>>
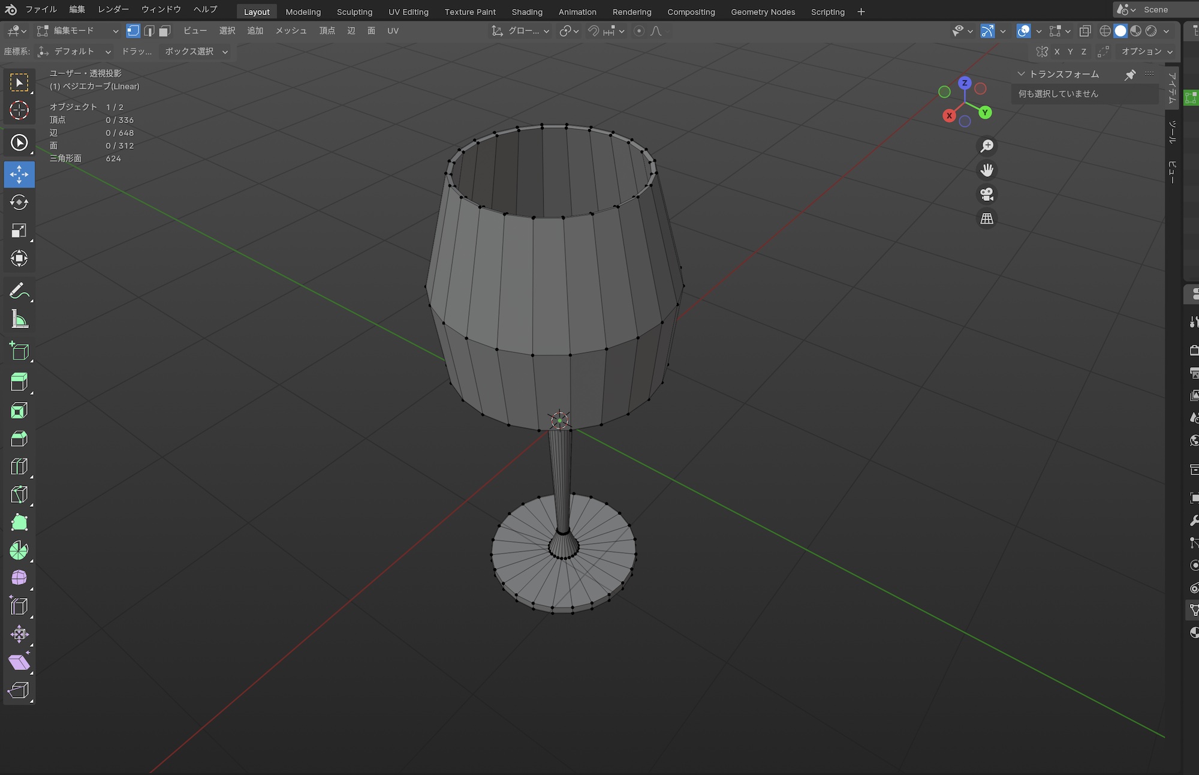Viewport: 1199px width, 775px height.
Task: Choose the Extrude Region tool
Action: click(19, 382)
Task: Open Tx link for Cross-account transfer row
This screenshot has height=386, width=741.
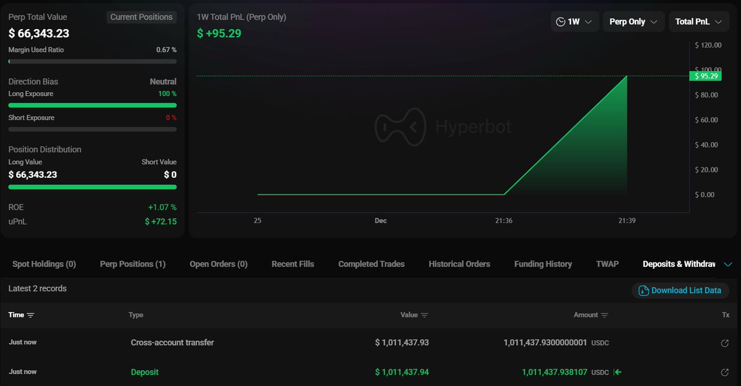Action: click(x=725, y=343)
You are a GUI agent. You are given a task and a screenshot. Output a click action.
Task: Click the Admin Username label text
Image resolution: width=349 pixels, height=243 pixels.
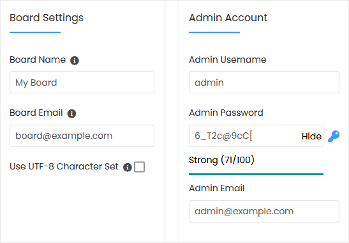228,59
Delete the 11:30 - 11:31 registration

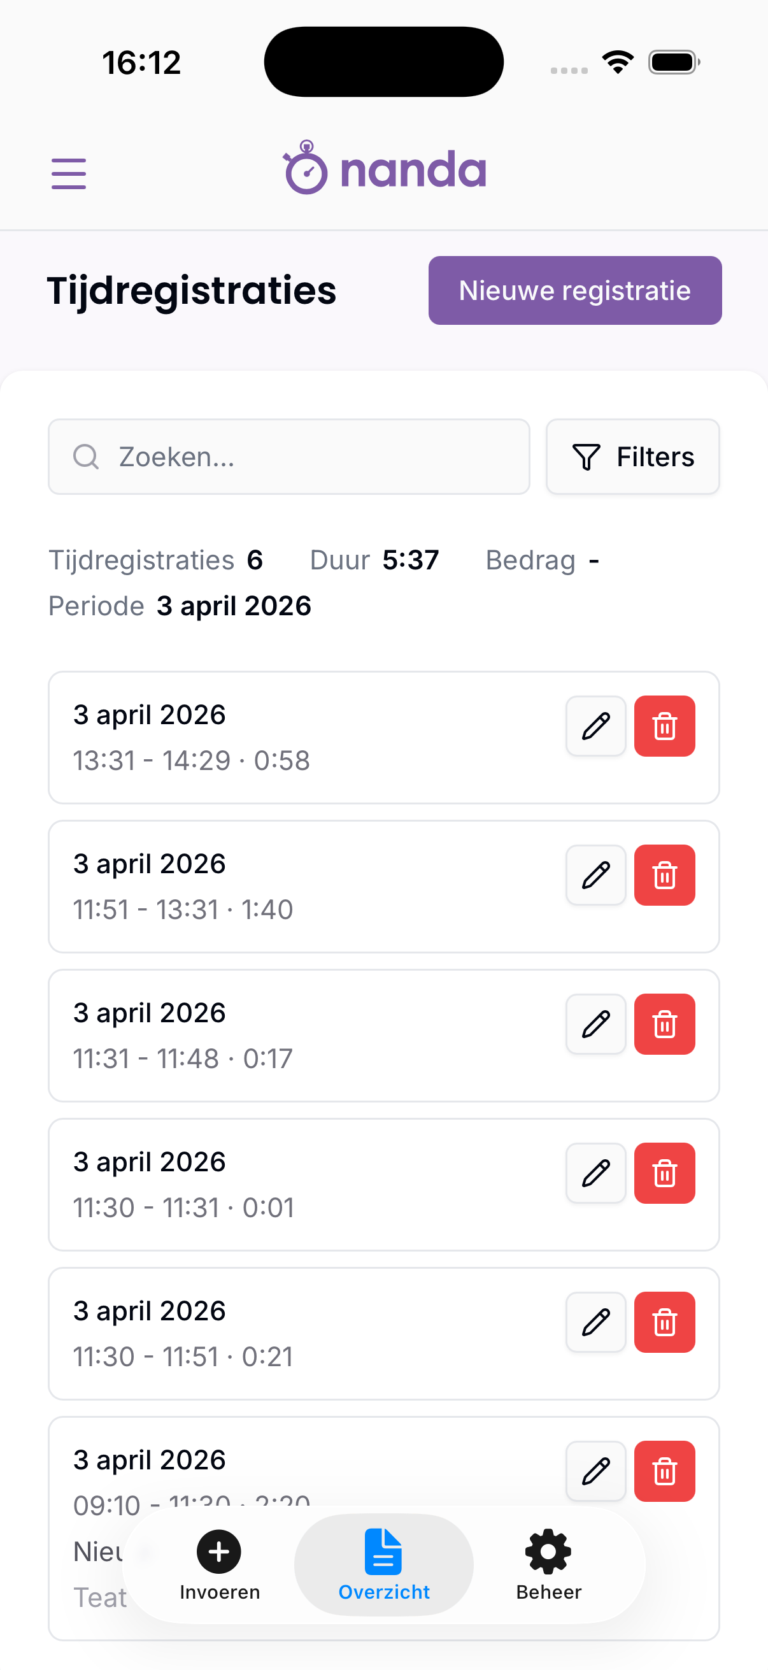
<<
• [Exercise requirements]: Render the lines above as a Markdown table with the columns "Row" and "Line", numbering each row and omitting blank lines. Leave the pictures out.

• [Result of the task]:
| Row | Line |
|---|---|
| 1 | Viewport: 1199px width, 775px height. |
| 2 | Task: Choose the Extrude Region tool |
| 3 | Action: click(19, 382) |
| 4 | Task: Open Tx link for Cross-account transfer row |
| 5 | This screenshot has height=386, width=741. |
| 6 | Action: click(x=725, y=343) |
| 7 | You are a GUI agent. You are given a task and a screenshot. Output a click action. |
| 8 | Task: Click the Admin Username label text |
| 9 | Image resolution: width=349 pixels, height=243 pixels. |
| 10 | 228,59 |
| 11 | Delete the 11:30 - 11:31 registration |